▶ The problem
Find the line containing "Akidah (26, 1677)", then print it and each following line through the end of the records, exactly and with nothing added; leave out any pictures.

::::

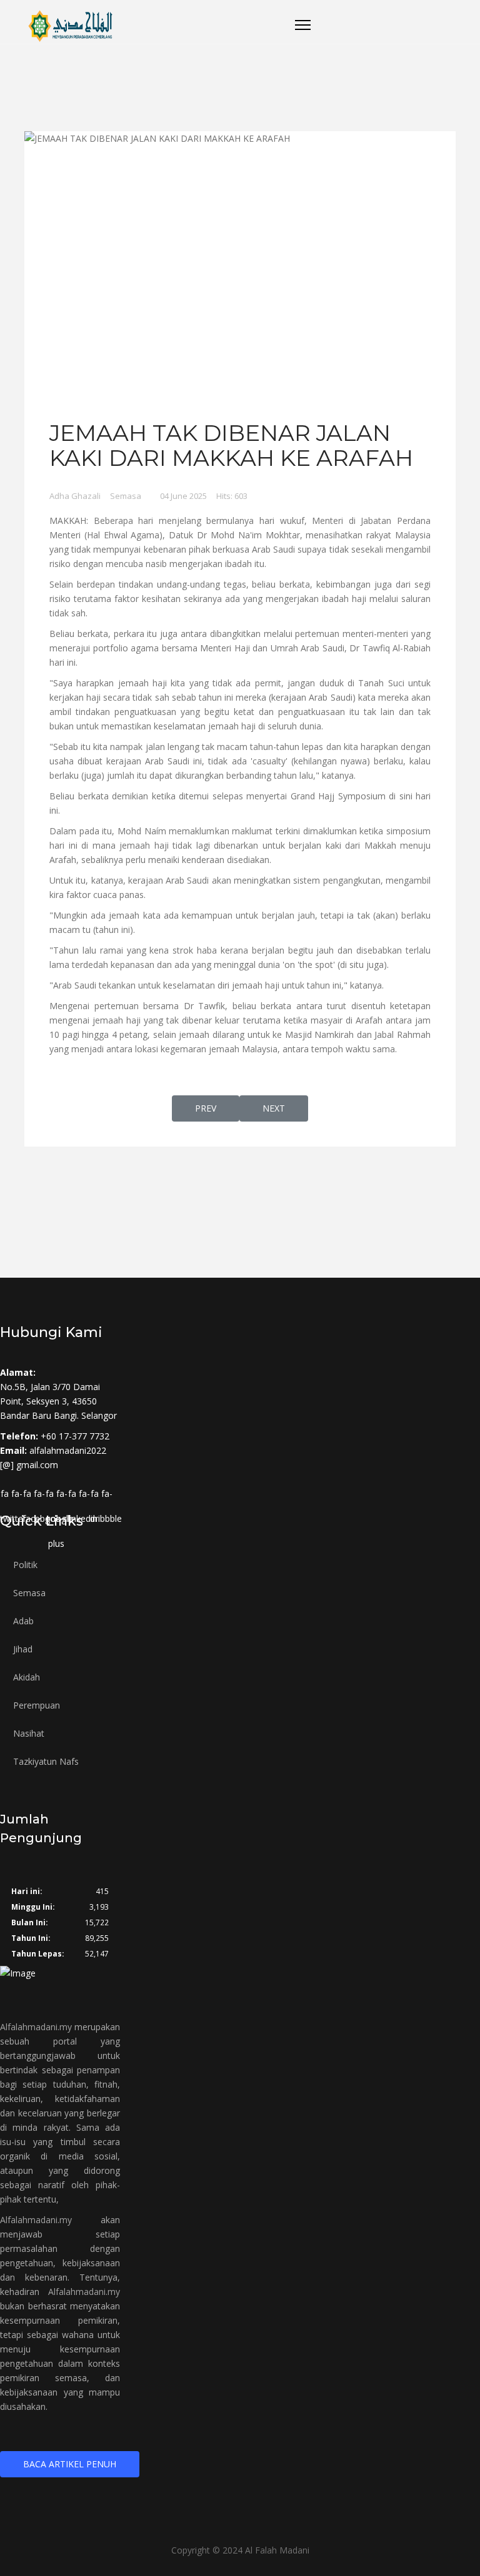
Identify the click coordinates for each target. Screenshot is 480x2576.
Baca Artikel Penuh (69, 2464)
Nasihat (28, 1733)
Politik (25, 1565)
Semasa (125, 495)
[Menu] (303, 25)
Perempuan (36, 1705)
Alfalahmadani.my (36, 2027)
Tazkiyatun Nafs (46, 1761)
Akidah (26, 1677)
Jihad (22, 1649)
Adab (23, 1621)
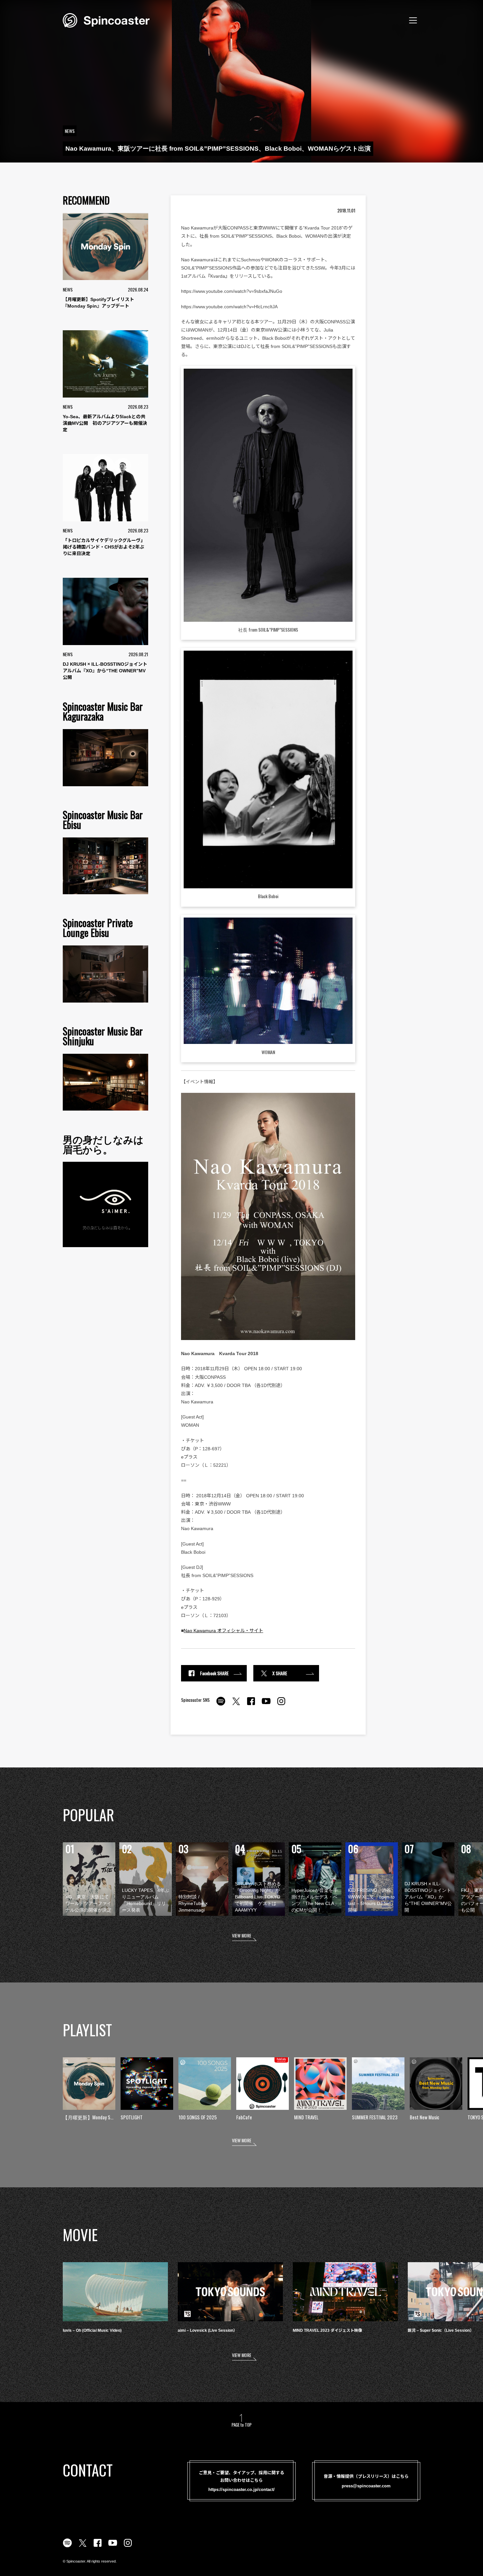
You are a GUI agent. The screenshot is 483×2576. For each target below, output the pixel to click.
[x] (236, 1704)
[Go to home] (106, 20)
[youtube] (266, 1704)
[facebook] (251, 1704)
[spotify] (221, 1704)
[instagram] (281, 1704)
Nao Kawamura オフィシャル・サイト (223, 1630)
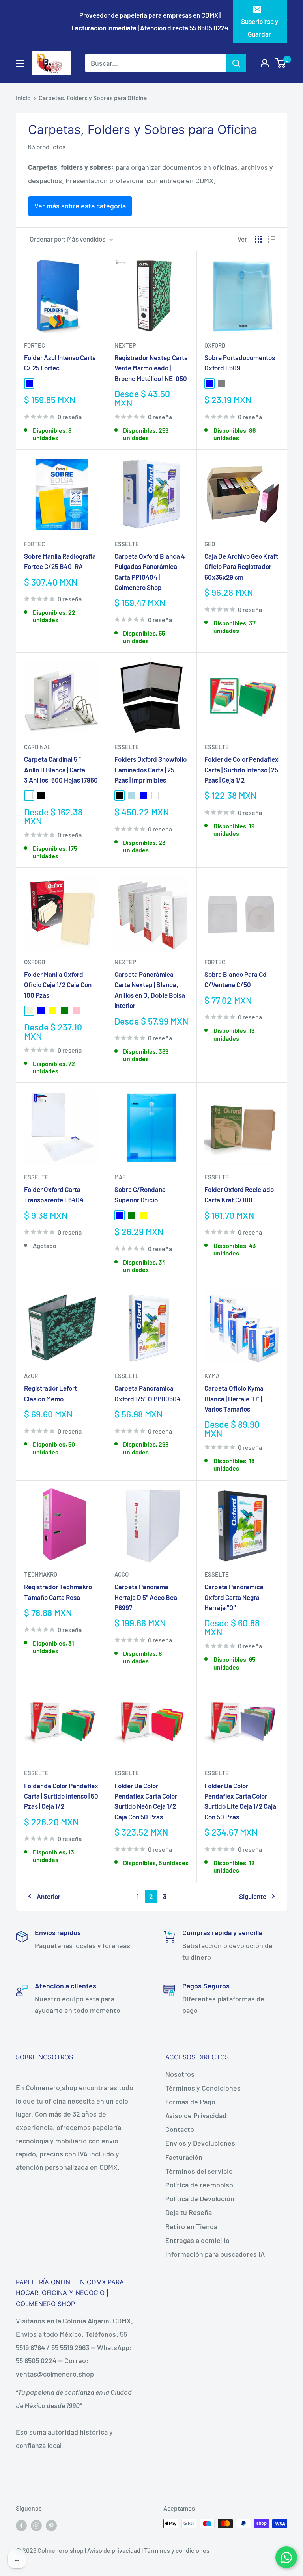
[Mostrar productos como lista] (271, 239)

::::

▶ Solution
Akidah (26, 1677)
Jihad (22, 1649)
Adab (23, 1621)
You are a GUI agent. The screenshot is 483×2576. For each target below, output the pixel to click.
[x] (236, 1704)
[Go to home] (106, 20)
[youtube] (266, 1704)
[facebook] (251, 1704)
[spotify] (221, 1704)
[instagram] (281, 1704)
Nao Kawamura オフィシャル・サイト (223, 1630)
[Mostrar productos como lista] (271, 239)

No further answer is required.